Internet has done wonders to our daily lives and now the concept of connected homes are about to impact how we treat our homes as well. Few decades ago, networking was all about connecting few computers in LAN or WAN in a household or maybe two computers located few blocks apart from one another. Almost 3 decades later, now we have smartphones, portable computers, internet-enable smart home gadgets and appliances etc. all of which need fast and reliable wireless internet connectivity all the time.
In 2017, Wi-Fi routers have made it to almost all households. But if your router is quite a few years old, it may not be capable of a modern home concept. If your voice calls over Skype tend to break very often, or the smart TV is taking forever to buffer your Casey Neistat videos, its time you get a new wireless router.

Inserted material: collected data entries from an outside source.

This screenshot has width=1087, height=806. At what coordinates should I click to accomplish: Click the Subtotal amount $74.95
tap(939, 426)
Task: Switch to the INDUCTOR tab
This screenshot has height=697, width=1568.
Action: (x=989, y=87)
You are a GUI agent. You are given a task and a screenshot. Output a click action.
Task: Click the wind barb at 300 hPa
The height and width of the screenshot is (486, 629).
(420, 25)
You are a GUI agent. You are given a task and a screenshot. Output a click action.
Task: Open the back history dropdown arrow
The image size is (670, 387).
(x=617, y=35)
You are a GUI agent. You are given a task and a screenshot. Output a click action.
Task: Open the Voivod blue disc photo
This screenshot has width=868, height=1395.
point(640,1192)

The best fit is out there, you only need to know how to look and where to.A lot of parameters are involved
Choosing the right Wi-Fi router will revamp your internet browsing experience. With one great router and great bandwidth on your internet connectivity, you can finally say goodbye to lagging web pages on your smartphone or the high ping on your favorite role playing games. If you had been wondering, yes the online games you play are greatly impacted by your wireless router. Imagine connecting a 2.5 inch diameter water pipe to a 10 inch diameter supply line. That’s sort of similar to connecting a slow 2.4GHz router to a 100 Mbps internet link.

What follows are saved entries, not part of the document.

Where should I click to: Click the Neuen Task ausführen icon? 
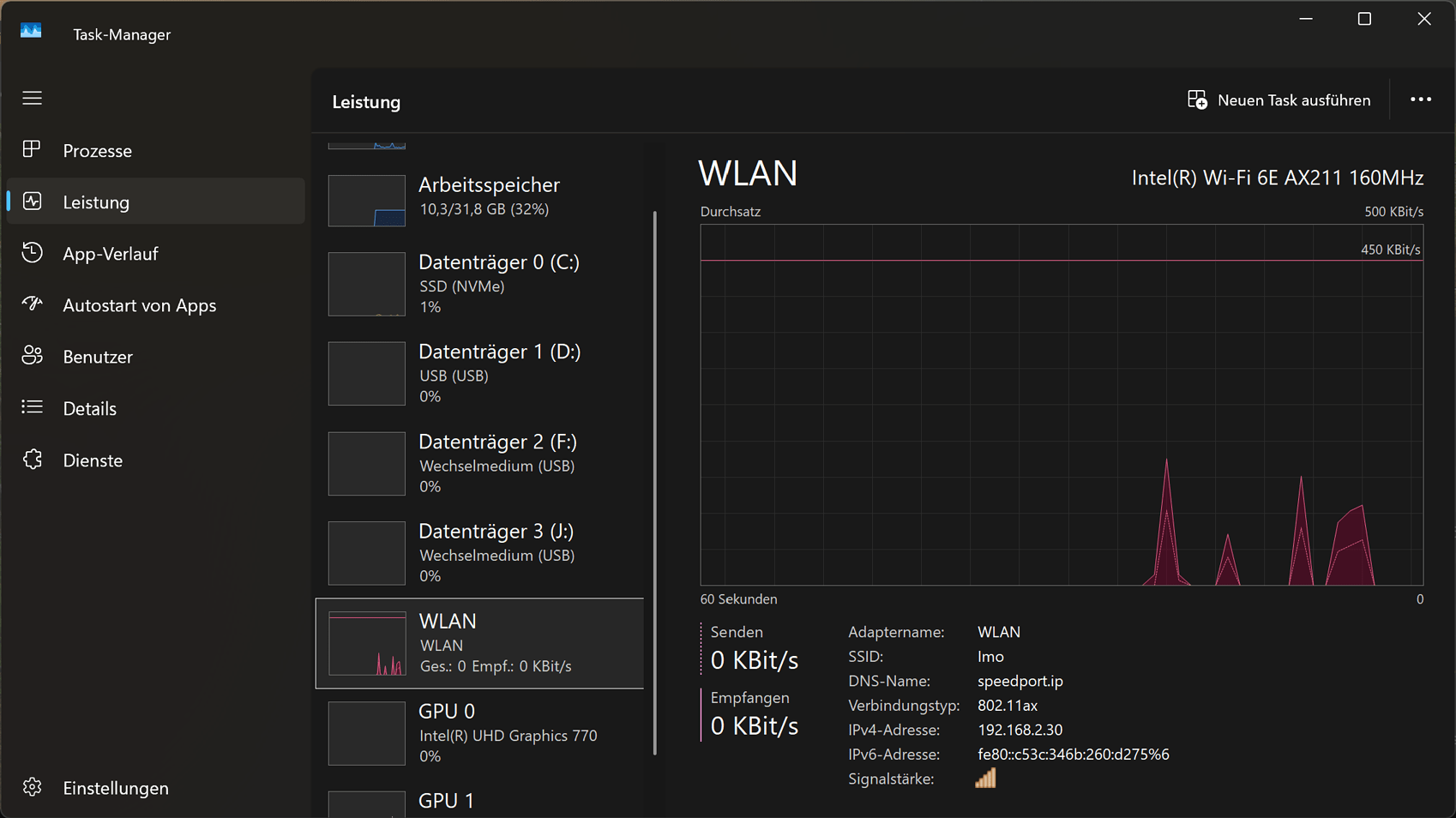1197,99
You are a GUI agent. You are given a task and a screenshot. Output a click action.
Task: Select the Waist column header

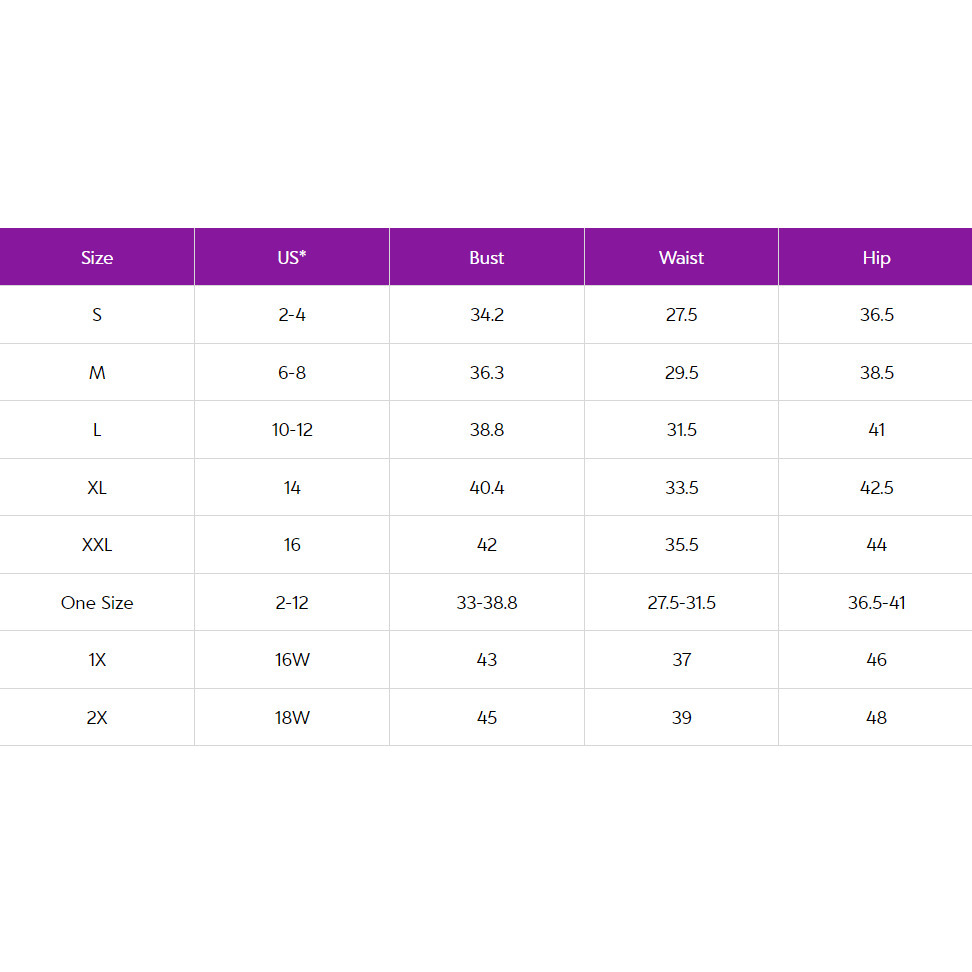(x=681, y=257)
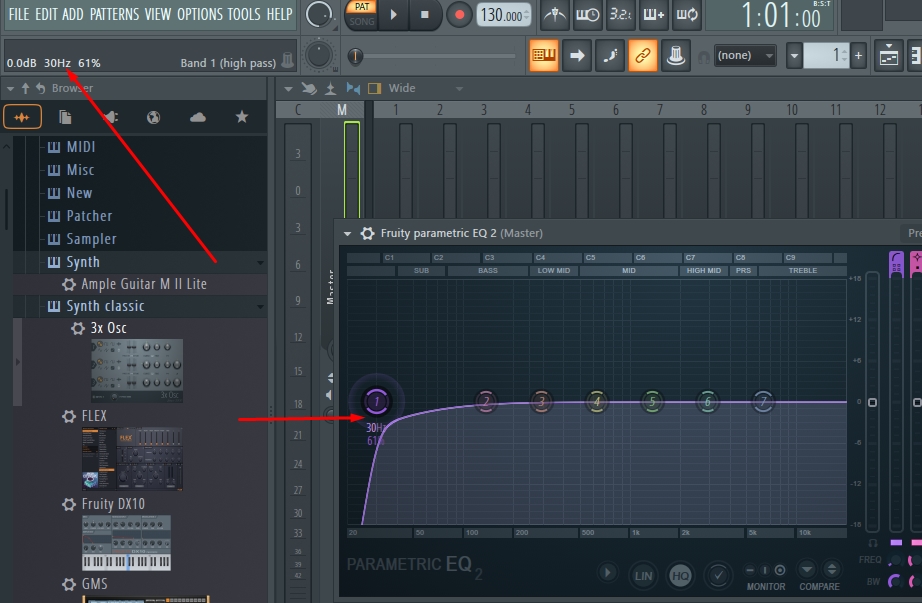Collapse the Synth classic category
The width and height of the screenshot is (922, 603).
pyautogui.click(x=260, y=307)
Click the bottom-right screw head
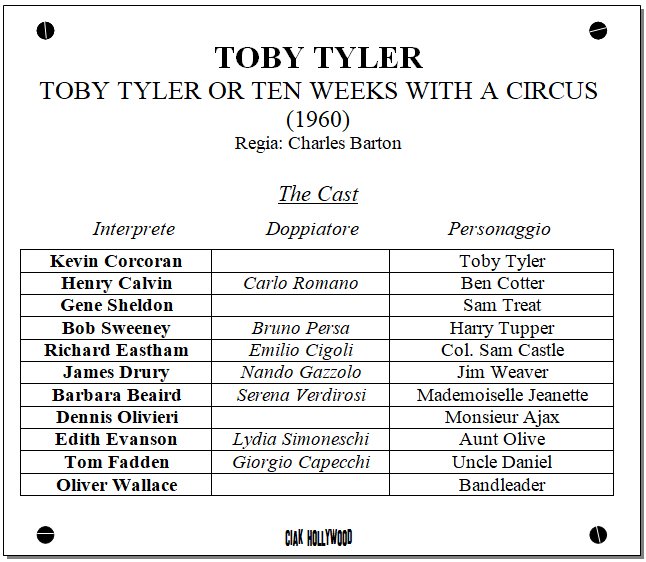This screenshot has height=562, width=646. point(598,535)
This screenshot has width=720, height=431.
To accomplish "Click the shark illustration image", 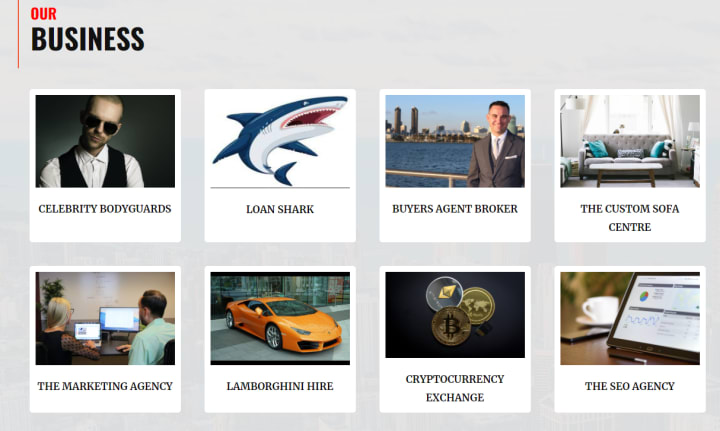I will (x=280, y=141).
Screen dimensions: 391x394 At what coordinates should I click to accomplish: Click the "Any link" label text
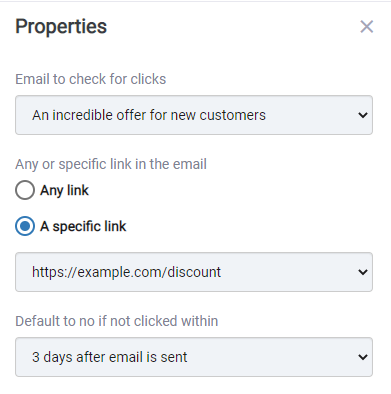(64, 190)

Routers aren’t just Routers
These are in fact, tiny computers. In networking, there are two very basic types of routing devices – switches and routers. A lot of people mix them up together, but they aren’t same. Switches don’t have the necessary brains to differentiate between internet packets and choose which packet needs to go where. They just pass the traffic as the higher hierarchy router tells them to. Routers on the other hand, receive the packets from a source, read their headers and determines the fastest shortest possible path of that packet to the destination and pass it along. Consumer level Wi-Fi routers aren’t exactly the same thing, but the computation logic is quite similar.
Migrate to 5 GHz
If you have a 2.4 GHz router with impeccable performance and strong antennas, even then you may want to get a new router. Switch to 5 GHz frequency for better performance. 2.4GHz is a highly occupied channel; not only your router but even the microwave oven operates in the same frequency. If your oven has a faulty insulation, chances are you shall experience signal distortion while your microwave is running. A lot of other devices with wireless transmission options use the license-free 2.4 GHz channel.

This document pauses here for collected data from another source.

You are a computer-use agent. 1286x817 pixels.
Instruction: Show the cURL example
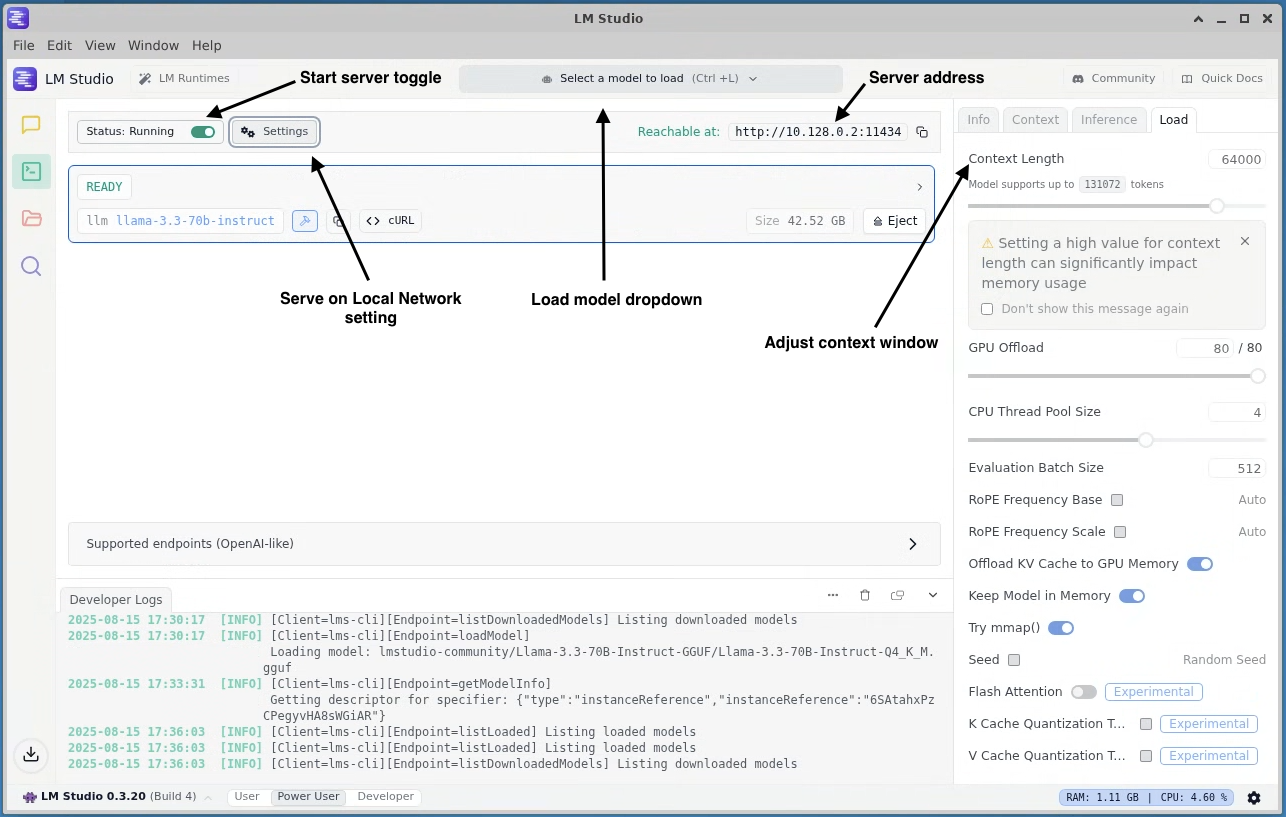389,220
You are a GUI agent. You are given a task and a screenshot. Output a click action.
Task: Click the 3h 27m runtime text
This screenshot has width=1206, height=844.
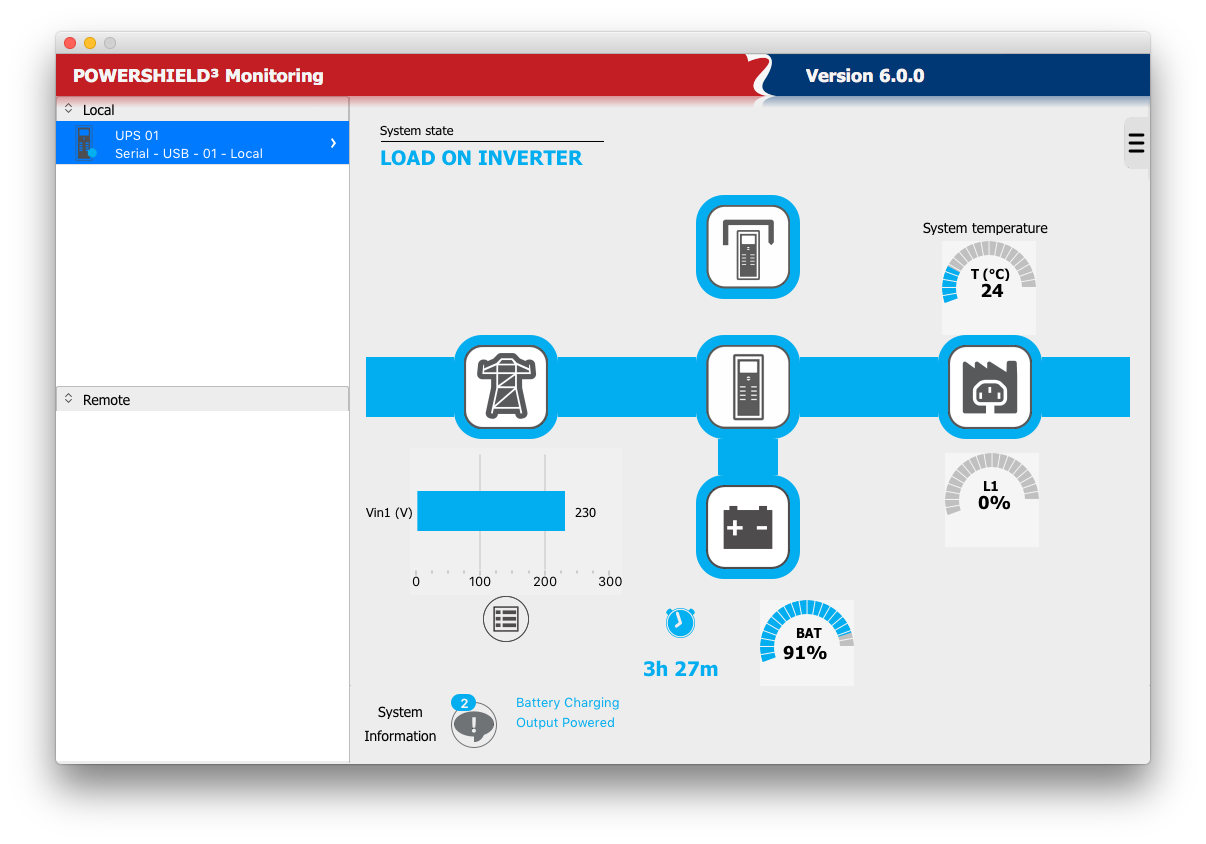click(680, 669)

5 GHz is quite free on the other hand. Only a very few routers transmit in 5 GHz. That’s a freer channel with higher potential for faster data transmission. Although 5 GHz is limited to closer proximity as opposed to 2.4 GHz’s long range; maybe that’s another reason why you should buy a dual band router instead of a single 5GHz band router.
802.11 a/b/g/n/ac: not confused yet?
Well, you are. Almost everyone is! These are basically standards defined by IEEE to which all routers must adhere to. 802.11 stands for Wi-Fi and the letters a, b, g, n and ac denote the updates to the papers. 802.11 ac is the latest standard. All these standards are backward compatible, if you have an ‘ac’ router you adhere to all the standards defined by IEEE for wireless connectivity.
All these standards are very important in building your modern connected home. If your Wi-Fi router is as capable as the fast paced world is, you should live trouble free in this century.